Photo by Vickers Photography
Mustang Middle School named Nick Hendricks, eighth grade history teacher, as the MMS 2018-2019 Teacher of the Year. It’s his third year with Mustang Public Schools.
Hendricks knew when he was in high school that he should be a teacher. He wanted to do something with his life that would leave a mark, something that would make his corner of the world a better place.
But after watching his parents work to pay the bills, Hendricks decided on a career in the medical field.
“Thats where the money was. As a high school kid, that seemed like the best plan going forward,” he said. “Yet, as I went to college and started that path, I didn’t like it. I went for a tour of some medical facilities and nothing excited me.”
He changed to business, got a degree, but didn’t like that either.

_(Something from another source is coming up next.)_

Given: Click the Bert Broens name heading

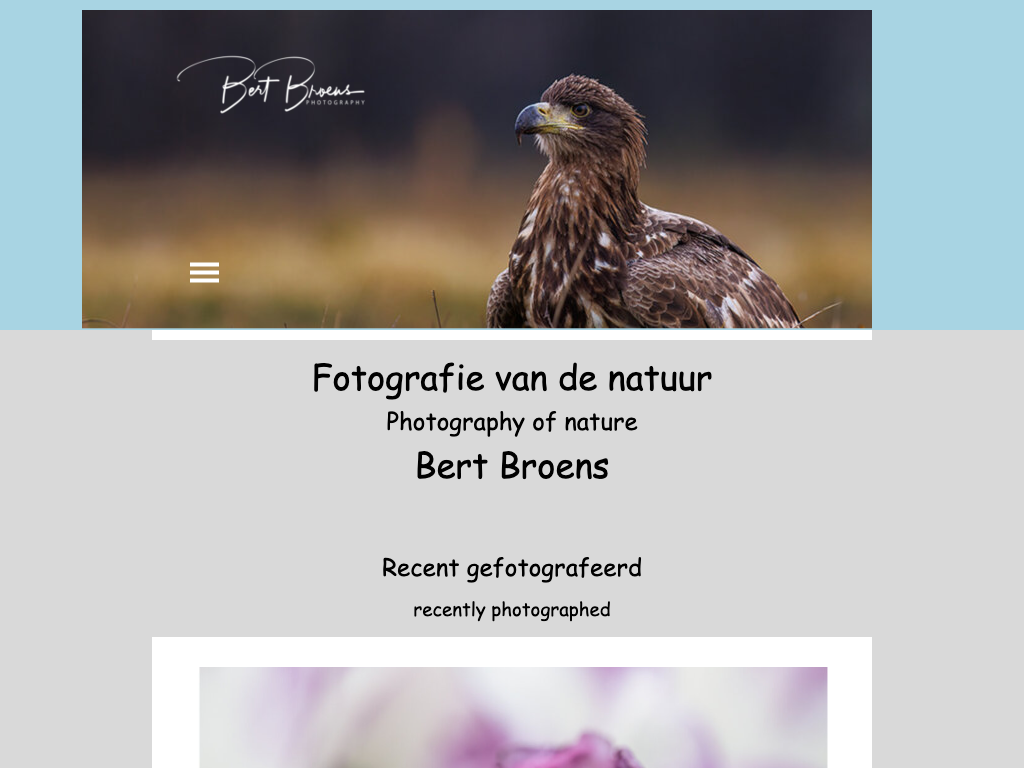Looking at the screenshot, I should [512, 466].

Other careers could have provided him with more money with less stress and less work, but he returned to the path that he believed would be the most fulfilling. For seven years, he’s been a middle school teacher.
“I’ve taught sixth- through eighth-grade, and there’s something special about eighth graders,” he said. “They’re still interested in learning, and basically, they are the top dogs at middle school. Many days they’re a confused mess, but more often than not, they’re thoughtful, dedicated, and if you’ve developed good relationships with them, they’ll hear you out. That’s key in teaching history, and I try hard to make it relatable and fun for them.”

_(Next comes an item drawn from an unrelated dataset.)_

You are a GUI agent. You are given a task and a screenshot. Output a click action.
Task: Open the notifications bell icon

He remembers one student from two years ago who transferred between middle schools. She was extremely shy with no real friends. He uses pieces from Hamilton: An American Musical as a teaching tool in class for that period of history. As the semester went on, she began to sing with the soundtrack.
“By the end of the semester when we finished listening, she became so much more outgoing and friendlier with other students,” he said. “She told her mom that’s what she wanted to do with her life - musicals. She’s at the high school now pursing that dream.”

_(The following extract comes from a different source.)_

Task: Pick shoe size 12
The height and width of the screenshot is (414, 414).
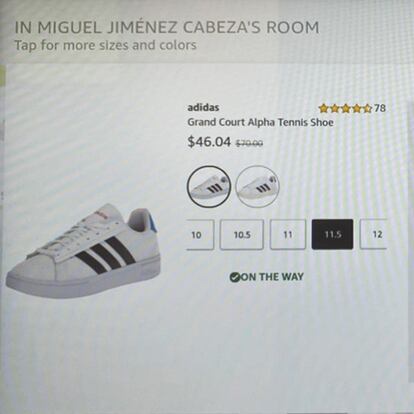Action: click(374, 234)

Hendricks enjoys building relationships with the students and helping them relate to history.
“I want them to understand it’s not just old, dead people, but actual people who lived and had thoughts and beliefs - people who got us where we are today,” he said. “I also enjoy building relationships with all students, especially those who aren’t quite sure about you but by May, you are their favorite teacher.”
He admits, teaching can be overwhelming. While many teachers choose greener monetary pastures, Hendricks sticks with the kids.
“It is never not challenging,” he said. “But, when I step in that classroom every day and look at those kids, I think about who would teach them if I weren’t there? Aren’t these kids worth it? My answer is always “yes,” and that’s why I want to go back every day, every month, every year.”